Updated

Bill Clinton embraced Nelson Mandela to wild cheers at the world AIDS conference Friday and declared that the battle against AIDS must be won.

"One hundred million AIDS cases means more terror, more mercenaries, more war, destruction, and the failure of fragile democracies," Clinton said at the close of the 14th International AIDS Conference, the largest held since the meetings began in 1985.

The former U.S. and South African presidents told 15,000 scientists, care workers and activists that determination and billions of dollars for prevention and treatment programs were needed to halt the global spread of HIV, the virus that causes AIDS.

"AIDS is a war against humanity," said Mandela, who walked onstage supported by a cane and warmly embraced Clinton.

Mandela said AIDS is claiming more victims "than all wars and natural disasters" and cited the United Nations' warning that 70 million people could die in the next 20 years "unless drastic action is taken."

He called for access to HIV-fighting drugs "for all those that need it, wherever they may be in the world, regardless of whether they can afford it."

South Africa has the world's largest population infected with the virus -- 4.7 million people.

Clinton said "the horrendous march of the pandemic" could mean "more terror, more mercenaries, more war, destruction, and the failure of fragile democracies."

"We cannot lose our war against AIDS and win our battle against poverty, promote stability, advance democracy and increase peace and prosperity," Clinton said.

The former U.S. president said he and Mandela were launching a World Leaders AIDS Action Network to "raise the global commitment to end AIDS."

"I will do all I can in the United States and around the world to get more money, more action," he said.

He also held up a photo of a 4-year-old Nigerian girl born healthy because her infected parents took drugs that prevent mother-to-child HIV transmission.

"Do not give up on anyone," he said.

Clinton called on Washington to "figure out what our share is" of the yearly $10 billion that the United Nations says is needed to finance global AIDS programs. Current spending stands at about $2.8 billion.

He said America should increase its spending on AIDS by nearly $2 billion, which would amount to "less than two months of the Afghan war, less than 3 percent of the requested increase of defense and homeland security budgets."

But some experts said even $10 billion may be too little.

"Even if it were 25 billion dollars a year, it would still be peanuts," said Dr. Joep Lange, incoming president of the International AIDS Society.

The issues discussed at the weeklong conference included the need to get HIV-fighting drugs to more people and the plight of women in HIV-ravaged nations.

The expectations of widespread access to anti-AIDS drugs in poor countries were shattered by a recent U.N. report saying only 30,000 people were taking the drugs in sub-Saharan Africa, said Seth Berkley, president of the International AIDS Vaccine Initiative.

In the developing world as a whole, less than 1 percent of people infected with the AIDS virus are receiving drug treatment, according to a recent World Health Organization report.

However, 15 Caribbean nations said last week they reached a deal with major pharmaceutical companies, including some in the United States, to buy drugs for AIDS patients at discounts of up to 90 percent.

The conference also discussed the favorable results from a new drug for patients whose infections resist all current treatments. Concerns were raised by a report that one American HIV patient was infected again with a similar strain of the virus, causing a superinfection resistant to all the drugs.
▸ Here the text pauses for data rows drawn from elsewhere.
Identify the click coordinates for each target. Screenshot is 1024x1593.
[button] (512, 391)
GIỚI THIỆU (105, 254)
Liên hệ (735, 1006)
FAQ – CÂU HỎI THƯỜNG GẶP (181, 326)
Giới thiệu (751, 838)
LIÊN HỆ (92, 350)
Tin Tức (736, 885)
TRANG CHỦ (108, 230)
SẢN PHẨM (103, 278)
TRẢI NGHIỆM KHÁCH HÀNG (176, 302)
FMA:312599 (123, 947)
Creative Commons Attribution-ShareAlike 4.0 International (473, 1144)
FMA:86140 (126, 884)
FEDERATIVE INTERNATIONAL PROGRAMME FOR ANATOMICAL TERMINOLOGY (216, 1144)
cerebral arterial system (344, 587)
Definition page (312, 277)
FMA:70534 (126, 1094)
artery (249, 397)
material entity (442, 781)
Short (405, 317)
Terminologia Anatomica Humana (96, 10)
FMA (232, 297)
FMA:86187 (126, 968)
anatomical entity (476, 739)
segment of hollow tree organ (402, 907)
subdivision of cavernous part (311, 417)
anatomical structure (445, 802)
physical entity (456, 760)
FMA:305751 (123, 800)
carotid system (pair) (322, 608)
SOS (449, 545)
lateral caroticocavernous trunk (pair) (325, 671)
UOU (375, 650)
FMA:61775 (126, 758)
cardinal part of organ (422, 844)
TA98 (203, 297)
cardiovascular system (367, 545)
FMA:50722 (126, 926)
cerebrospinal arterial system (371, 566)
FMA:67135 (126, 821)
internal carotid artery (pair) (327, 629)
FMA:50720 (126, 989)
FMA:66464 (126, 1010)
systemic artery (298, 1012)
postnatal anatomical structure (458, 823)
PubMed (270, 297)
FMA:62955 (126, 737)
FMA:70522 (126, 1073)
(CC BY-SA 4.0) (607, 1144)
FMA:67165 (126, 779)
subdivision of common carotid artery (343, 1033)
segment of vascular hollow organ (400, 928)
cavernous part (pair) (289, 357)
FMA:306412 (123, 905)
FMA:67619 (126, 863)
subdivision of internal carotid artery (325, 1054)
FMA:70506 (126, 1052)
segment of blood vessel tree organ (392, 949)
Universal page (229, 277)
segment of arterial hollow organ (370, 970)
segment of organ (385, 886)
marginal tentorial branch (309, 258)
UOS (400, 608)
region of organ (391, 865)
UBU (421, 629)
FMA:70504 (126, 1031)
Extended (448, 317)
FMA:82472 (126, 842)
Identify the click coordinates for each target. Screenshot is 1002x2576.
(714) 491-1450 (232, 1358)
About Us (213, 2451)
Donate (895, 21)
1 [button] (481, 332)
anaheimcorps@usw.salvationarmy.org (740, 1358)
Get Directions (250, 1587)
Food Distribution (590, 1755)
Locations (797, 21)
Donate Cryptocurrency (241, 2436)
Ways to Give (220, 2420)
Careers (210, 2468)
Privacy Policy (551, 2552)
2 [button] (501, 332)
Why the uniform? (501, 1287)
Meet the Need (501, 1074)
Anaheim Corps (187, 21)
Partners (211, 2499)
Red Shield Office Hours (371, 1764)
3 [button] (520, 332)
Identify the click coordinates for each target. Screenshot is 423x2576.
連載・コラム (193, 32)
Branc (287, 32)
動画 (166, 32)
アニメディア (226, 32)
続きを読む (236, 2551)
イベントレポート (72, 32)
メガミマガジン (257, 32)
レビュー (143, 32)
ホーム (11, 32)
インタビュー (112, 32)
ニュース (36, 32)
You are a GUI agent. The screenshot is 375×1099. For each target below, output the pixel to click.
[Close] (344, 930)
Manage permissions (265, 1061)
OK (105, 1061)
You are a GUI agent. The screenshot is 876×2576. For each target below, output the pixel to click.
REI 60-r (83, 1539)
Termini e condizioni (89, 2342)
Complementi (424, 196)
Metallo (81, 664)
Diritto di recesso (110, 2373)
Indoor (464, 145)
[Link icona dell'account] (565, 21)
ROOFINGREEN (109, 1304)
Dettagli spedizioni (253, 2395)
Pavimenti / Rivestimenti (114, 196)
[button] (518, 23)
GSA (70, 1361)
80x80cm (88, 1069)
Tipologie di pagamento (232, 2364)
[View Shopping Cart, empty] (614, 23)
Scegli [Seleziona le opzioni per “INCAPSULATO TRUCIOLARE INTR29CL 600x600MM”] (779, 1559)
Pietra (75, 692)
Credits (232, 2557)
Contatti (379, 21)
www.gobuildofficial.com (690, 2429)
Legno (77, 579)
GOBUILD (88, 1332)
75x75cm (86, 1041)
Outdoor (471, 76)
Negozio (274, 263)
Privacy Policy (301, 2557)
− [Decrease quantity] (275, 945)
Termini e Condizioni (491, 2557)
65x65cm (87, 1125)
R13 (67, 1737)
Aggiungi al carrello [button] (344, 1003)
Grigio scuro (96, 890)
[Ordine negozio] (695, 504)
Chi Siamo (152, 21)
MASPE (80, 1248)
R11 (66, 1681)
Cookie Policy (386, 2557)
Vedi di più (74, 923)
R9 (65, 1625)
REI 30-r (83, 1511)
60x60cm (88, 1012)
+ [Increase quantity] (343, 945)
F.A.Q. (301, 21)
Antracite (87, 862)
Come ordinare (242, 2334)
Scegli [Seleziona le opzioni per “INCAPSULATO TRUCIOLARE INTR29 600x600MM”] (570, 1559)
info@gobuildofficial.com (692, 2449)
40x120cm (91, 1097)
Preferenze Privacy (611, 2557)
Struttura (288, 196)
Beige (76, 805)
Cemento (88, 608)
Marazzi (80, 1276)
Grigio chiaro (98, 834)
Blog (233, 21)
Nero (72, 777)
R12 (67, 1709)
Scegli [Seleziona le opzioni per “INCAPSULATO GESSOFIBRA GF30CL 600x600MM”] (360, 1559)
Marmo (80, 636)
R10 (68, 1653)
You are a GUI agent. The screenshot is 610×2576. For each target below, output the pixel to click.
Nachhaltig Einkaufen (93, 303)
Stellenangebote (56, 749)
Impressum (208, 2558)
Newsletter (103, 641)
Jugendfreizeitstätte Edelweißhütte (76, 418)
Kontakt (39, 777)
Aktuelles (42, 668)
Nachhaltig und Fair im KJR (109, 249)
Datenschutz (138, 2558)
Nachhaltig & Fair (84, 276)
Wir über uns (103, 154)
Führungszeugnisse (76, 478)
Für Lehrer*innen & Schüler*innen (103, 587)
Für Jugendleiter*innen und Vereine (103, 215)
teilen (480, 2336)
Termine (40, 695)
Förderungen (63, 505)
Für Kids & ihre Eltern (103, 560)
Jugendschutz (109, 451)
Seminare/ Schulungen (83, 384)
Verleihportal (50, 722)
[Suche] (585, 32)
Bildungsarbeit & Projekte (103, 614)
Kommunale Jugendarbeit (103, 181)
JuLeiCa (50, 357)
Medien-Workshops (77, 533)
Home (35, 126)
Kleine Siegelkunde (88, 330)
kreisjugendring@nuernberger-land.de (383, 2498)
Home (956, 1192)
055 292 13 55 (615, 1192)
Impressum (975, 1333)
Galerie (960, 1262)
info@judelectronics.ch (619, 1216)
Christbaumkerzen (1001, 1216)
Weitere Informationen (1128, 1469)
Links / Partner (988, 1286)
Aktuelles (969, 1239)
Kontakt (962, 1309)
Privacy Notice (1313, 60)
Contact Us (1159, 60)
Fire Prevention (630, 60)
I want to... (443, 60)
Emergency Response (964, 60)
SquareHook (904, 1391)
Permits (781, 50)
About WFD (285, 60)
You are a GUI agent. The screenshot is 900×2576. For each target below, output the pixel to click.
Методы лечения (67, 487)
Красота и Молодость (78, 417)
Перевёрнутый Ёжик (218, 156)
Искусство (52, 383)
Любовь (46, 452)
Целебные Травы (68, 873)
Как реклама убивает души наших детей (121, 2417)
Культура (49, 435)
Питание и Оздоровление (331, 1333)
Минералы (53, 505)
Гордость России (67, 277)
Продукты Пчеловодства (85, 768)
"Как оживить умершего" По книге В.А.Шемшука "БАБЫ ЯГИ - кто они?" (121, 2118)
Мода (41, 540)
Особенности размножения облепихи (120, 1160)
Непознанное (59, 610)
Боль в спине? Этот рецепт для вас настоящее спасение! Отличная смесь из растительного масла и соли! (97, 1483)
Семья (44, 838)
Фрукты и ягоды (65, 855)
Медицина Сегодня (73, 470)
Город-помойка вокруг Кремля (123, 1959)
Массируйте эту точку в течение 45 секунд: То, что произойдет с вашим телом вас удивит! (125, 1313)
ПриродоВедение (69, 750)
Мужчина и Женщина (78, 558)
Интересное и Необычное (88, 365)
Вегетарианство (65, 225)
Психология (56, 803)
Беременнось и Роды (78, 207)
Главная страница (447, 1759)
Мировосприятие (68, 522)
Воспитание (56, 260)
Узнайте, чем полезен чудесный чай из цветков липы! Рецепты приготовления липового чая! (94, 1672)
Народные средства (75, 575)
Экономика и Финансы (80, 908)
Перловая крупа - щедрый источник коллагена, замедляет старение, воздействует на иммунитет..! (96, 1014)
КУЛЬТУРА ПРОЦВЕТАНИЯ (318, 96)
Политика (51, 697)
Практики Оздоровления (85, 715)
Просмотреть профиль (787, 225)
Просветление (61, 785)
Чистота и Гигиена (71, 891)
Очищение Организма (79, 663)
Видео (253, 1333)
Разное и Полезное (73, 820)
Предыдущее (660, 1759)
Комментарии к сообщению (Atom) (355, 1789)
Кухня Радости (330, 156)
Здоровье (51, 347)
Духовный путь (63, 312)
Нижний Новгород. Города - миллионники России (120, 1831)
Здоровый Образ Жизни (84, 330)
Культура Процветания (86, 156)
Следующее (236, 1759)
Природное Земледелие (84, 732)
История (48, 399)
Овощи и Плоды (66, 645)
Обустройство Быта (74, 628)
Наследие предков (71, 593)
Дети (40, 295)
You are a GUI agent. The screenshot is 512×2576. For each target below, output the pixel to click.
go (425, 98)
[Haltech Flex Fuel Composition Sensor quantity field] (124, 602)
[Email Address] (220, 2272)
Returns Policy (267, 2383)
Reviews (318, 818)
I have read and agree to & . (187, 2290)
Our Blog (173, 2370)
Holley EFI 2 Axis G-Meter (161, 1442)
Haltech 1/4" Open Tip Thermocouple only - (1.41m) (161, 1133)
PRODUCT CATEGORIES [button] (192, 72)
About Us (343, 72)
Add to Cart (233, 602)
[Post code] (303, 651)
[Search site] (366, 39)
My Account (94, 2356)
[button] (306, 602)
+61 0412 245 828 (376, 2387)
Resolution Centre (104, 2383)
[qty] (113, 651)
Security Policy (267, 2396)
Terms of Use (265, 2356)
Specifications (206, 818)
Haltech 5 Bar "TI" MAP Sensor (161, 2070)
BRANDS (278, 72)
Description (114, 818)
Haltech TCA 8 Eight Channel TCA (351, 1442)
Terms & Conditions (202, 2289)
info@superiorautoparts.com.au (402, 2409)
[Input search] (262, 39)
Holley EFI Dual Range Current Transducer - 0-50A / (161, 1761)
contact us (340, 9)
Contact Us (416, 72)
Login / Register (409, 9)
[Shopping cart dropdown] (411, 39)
There also were new findings making it even more unlikely that the virus can be eradicated from the body once it has invaded. There still is no cure and no preventive vaccine on the horizon.

New statistics also revealed the global evolution of the epidemic. Experts predicted increasing numbers of AIDS orphans, a greater proportion of the new infections occurring in young people and a shift toward the majority of infections occurring in young women.

"The sense that the epidemic has a woman's face is now everywhere felt," said Stephen Lewis, the U.N. secretary-general's special envoy on HIV and AIDS in Africa.

The next International AIDS Conference will be held in Thailand in 2004.